0.79.0 adds CAA (Certification Authority Authorization) as a first-class record type, so you can pin which CAs are allowed to issue certificates for your domains directly in go53:

example.com.   CAA   0 issue "letsencrypt.org"
example.com.   CAA   0 iodef "mailto:security@example.com"

Small record, real security win — and one less reason to keep a zone on a legacy nameserver.

DNSSEC-aware backups and a hardened restore

The backup/restore feature gets a significant upgrade in this release (#48):

  • WAL DNSSEC coverage — the write-ahead log now captures DNSSEC material, so a point-in-time restore brings your signing state back with the zone data instead of leaving you to re-sign and re-bootstrap trust.
  • Retention watermark — clearer, more predictable pruning of internal WAL segments so retention behaves the way operators expect.
  • Restore hardening — additional validation on the restore path so a malformed or truncated archive fails loudly on decode rather than half-applying.

If you haven’t set up continuous archiving yet, it’s still two commands:

# Continuously archive WAL segments
go53ctl backup wal-follow --dir /backup/go53/wal --interval-sec 60

# Take a base backup
go53ctl backup create --out /backup/go53/base.tar

RFC hardening on the query path

Authoritative servers live or die on protocol correctness, and 0.79.0 closes two edge cases:

  • Multiple OPT records in a query are now rejected as FORMERR (#30, #36), per EDNS expectations.
  • Malformed EDNS COOKIE length handling is fixed (#29, #35), so deliberately broken cookies no longer trip up parsing.

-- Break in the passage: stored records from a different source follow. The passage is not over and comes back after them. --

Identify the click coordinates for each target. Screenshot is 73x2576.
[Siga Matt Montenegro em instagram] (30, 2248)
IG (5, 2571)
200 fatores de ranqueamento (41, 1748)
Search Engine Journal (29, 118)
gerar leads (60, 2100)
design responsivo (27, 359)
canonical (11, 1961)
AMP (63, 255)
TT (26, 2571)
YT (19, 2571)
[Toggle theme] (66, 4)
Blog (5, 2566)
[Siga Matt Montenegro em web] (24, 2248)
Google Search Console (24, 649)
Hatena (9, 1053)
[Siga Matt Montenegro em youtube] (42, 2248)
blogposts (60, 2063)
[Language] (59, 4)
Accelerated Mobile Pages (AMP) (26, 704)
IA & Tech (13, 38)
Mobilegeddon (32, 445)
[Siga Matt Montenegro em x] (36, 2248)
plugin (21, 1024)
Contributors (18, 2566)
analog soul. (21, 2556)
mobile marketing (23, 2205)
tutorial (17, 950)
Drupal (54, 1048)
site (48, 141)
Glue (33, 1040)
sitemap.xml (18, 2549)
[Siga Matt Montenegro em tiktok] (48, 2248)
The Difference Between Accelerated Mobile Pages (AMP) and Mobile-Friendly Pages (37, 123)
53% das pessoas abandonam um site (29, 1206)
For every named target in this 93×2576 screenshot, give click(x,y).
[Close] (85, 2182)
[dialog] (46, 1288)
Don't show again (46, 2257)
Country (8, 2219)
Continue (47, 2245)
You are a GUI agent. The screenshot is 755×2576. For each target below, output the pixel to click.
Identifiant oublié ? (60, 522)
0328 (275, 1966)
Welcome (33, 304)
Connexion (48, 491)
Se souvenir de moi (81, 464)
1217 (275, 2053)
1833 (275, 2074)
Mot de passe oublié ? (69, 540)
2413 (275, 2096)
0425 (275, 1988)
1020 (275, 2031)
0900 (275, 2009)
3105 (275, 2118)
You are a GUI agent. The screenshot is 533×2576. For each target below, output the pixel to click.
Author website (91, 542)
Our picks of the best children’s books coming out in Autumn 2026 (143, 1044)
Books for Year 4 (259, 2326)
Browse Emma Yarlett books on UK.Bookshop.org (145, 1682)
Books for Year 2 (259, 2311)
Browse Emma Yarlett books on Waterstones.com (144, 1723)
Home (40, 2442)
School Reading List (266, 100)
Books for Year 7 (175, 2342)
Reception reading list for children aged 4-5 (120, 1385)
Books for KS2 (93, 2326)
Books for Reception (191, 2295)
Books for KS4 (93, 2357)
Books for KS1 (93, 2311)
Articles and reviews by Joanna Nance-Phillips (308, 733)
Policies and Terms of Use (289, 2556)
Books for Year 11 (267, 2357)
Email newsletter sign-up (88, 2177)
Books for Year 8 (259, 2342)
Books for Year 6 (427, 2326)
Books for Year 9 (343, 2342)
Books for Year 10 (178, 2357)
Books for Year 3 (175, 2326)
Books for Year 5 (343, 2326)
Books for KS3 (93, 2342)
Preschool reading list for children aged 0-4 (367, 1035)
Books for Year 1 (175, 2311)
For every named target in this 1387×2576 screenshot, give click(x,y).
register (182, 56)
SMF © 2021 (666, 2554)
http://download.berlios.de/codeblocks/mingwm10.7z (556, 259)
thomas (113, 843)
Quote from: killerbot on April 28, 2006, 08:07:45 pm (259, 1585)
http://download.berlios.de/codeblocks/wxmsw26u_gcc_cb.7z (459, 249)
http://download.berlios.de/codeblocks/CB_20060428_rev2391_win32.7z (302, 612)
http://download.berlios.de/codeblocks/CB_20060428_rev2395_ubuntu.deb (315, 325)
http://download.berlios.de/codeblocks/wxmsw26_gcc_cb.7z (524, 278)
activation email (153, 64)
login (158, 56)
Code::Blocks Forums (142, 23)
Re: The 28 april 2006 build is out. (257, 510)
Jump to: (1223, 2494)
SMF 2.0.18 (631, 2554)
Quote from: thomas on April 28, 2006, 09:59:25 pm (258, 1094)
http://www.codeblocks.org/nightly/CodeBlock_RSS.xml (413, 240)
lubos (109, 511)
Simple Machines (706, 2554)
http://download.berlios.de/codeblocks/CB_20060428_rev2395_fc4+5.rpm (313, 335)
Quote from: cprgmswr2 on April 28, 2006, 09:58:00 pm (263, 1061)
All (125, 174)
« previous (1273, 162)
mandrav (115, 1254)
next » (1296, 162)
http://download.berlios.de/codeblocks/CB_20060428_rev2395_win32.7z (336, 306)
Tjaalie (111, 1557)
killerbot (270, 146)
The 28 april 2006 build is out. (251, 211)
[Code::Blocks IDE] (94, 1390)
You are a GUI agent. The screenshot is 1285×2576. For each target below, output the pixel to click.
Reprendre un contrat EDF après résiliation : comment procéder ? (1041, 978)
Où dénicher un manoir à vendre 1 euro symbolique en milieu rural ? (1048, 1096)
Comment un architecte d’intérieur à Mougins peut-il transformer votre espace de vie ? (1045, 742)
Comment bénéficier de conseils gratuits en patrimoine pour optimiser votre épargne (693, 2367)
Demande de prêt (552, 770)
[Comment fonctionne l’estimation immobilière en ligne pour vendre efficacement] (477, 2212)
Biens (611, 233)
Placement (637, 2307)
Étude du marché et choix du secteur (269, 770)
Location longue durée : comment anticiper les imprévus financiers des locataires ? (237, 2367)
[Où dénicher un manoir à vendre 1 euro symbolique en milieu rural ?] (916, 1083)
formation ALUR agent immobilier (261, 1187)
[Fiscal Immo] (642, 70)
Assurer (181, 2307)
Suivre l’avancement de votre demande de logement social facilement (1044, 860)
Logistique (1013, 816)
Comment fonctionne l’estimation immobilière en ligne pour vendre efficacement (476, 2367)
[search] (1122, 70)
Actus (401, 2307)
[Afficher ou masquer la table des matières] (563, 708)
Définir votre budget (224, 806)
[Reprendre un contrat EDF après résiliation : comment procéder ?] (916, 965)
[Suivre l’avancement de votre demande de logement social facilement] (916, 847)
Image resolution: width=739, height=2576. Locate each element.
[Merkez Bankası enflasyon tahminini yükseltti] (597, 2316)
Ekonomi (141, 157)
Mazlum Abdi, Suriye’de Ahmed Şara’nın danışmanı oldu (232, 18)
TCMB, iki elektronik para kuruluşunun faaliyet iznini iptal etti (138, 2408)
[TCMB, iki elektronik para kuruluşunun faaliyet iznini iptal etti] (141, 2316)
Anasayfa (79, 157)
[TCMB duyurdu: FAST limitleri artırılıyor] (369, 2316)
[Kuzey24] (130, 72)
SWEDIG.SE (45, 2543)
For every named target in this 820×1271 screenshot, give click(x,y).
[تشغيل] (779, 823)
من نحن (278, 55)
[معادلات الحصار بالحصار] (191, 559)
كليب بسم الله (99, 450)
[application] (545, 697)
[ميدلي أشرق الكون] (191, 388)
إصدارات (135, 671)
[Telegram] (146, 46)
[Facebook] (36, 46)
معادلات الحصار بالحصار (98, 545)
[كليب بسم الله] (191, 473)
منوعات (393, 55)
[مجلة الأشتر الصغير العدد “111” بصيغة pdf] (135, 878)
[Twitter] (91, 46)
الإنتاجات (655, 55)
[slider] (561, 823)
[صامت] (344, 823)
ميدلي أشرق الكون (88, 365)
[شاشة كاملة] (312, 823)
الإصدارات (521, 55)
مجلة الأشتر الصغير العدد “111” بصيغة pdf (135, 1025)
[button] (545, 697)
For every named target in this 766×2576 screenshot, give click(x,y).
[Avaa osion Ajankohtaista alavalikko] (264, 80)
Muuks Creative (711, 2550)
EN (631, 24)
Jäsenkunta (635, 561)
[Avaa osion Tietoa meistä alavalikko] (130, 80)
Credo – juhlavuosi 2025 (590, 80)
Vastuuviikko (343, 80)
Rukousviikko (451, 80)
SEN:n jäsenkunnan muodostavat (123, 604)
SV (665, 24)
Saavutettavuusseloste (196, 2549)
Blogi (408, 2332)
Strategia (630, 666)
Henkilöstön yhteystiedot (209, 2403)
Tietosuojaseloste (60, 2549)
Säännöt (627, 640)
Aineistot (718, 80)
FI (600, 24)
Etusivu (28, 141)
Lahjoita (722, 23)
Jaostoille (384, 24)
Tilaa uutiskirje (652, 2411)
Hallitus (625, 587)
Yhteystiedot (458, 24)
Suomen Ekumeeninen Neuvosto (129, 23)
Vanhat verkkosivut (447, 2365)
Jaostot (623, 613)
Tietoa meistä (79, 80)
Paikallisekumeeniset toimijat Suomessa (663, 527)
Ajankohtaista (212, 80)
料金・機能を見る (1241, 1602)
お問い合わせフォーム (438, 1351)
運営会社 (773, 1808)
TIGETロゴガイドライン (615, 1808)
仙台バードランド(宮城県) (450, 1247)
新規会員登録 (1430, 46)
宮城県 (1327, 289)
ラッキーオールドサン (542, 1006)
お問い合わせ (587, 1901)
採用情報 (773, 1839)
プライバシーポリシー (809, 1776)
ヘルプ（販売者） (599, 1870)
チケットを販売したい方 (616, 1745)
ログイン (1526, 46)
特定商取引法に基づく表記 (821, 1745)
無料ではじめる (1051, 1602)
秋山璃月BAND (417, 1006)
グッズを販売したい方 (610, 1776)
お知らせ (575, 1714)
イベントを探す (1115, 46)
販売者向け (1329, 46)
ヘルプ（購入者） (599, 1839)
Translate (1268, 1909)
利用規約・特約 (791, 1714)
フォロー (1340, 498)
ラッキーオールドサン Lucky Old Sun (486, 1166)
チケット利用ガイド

Both are the kind of unglamorous correctness work that keeps a nameserver boring — which, for DNS, is exactly the goal.

Also in this release

Docs moved to pure Markdown + Hugo, with an auto-generated roadmap page driven from the project board — so what we’re building next is now public and always current.

Upgrade

Prebuilt binaries for Linux, macOS, and Windows (amd64/arm64) are on the 0.79.0 release page, alongside container images. Want to kick the tires without installing anything? There’s a live instance at demo.go53.eu, and the project lives at go53.eu.

As always: go53 is local-first, operator-friendly, and open. If you find a rough edge, file an issue — this release is full of fixes that started exactly that way.